---- RECORDS FOR THIS TASK

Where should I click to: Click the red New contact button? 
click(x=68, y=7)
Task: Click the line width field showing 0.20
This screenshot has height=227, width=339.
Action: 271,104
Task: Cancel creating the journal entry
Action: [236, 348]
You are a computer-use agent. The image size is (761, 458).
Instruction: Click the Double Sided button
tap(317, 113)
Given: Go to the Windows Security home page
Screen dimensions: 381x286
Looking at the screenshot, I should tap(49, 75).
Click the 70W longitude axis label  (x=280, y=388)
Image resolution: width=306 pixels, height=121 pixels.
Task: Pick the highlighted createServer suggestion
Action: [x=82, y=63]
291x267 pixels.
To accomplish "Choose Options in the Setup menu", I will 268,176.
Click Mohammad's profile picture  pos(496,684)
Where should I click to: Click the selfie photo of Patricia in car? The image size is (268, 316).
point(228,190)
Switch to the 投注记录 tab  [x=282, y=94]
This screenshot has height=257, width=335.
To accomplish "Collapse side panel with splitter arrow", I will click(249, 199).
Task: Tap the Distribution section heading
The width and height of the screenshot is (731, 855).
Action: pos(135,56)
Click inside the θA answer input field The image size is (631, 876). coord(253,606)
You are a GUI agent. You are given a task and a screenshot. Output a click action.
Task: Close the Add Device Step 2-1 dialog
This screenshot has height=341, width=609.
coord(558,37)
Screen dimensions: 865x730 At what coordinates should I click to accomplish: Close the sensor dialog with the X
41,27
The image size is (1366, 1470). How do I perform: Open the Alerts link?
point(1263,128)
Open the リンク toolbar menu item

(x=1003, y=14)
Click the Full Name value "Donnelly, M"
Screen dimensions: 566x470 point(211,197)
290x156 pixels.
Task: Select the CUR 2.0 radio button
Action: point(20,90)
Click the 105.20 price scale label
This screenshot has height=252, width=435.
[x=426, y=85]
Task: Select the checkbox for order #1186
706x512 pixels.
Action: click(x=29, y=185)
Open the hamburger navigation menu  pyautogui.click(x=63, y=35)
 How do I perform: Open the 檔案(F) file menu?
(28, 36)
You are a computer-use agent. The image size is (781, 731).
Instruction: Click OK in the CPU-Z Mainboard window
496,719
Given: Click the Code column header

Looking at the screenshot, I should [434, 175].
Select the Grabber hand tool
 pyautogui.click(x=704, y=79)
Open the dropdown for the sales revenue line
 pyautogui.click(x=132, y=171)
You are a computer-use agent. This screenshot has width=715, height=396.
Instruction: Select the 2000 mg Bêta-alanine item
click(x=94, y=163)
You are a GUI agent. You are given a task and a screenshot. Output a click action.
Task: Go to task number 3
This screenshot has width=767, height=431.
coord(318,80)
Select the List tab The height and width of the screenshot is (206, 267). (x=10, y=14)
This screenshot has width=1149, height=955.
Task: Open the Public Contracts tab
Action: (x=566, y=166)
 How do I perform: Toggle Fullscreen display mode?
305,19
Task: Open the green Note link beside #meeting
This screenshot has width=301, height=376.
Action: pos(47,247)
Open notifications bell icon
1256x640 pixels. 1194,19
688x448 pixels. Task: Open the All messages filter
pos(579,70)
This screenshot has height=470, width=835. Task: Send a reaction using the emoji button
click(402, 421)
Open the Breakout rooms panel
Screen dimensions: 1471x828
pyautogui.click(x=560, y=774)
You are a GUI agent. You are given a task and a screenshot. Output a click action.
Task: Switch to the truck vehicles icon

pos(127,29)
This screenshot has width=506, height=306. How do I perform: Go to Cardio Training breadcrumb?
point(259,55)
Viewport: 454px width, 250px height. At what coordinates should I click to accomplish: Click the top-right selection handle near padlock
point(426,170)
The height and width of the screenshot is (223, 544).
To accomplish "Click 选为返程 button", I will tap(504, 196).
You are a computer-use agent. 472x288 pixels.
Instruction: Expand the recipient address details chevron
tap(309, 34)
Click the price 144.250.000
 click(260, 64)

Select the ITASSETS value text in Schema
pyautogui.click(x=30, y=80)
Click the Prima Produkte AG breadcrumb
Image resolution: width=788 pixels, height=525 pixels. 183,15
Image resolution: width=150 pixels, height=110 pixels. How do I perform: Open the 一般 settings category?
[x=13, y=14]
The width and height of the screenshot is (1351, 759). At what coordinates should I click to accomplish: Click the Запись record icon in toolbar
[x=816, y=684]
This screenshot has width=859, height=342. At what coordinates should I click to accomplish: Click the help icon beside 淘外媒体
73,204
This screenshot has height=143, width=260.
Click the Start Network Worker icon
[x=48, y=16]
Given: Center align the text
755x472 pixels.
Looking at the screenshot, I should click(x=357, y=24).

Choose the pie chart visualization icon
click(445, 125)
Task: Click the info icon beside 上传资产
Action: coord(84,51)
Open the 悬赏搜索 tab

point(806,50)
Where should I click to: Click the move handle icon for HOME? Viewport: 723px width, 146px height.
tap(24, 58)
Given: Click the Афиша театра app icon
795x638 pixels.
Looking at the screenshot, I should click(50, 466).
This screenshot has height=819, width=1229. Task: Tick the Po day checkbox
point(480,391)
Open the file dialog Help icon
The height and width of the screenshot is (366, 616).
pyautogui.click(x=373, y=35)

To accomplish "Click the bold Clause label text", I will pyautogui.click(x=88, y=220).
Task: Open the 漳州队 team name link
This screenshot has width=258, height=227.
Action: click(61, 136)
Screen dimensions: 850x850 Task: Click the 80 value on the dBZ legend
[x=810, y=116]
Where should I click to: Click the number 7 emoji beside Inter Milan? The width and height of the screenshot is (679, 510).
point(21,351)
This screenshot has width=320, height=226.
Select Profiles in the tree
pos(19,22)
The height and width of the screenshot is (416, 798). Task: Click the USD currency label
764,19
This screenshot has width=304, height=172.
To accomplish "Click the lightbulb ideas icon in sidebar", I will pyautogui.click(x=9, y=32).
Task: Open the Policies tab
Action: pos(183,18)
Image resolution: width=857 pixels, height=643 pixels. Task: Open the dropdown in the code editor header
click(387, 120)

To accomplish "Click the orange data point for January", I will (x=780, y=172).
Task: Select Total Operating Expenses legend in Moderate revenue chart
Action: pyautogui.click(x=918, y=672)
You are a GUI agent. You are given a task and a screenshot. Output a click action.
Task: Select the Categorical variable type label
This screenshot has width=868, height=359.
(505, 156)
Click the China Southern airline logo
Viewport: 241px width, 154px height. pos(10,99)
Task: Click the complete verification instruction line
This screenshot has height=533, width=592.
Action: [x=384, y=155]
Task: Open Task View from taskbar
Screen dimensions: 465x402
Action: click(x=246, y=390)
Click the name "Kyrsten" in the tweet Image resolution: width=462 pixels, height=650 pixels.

--------

**WHAT YOU HAVE TO DO:** Wherever the string "field" appears in the records, copy the whole line.

**EXPECTED ANSWER:**
Task: Click the line width field showing 0.20
Click inside the θA answer input field The image size is (631, 876). coord(253,606)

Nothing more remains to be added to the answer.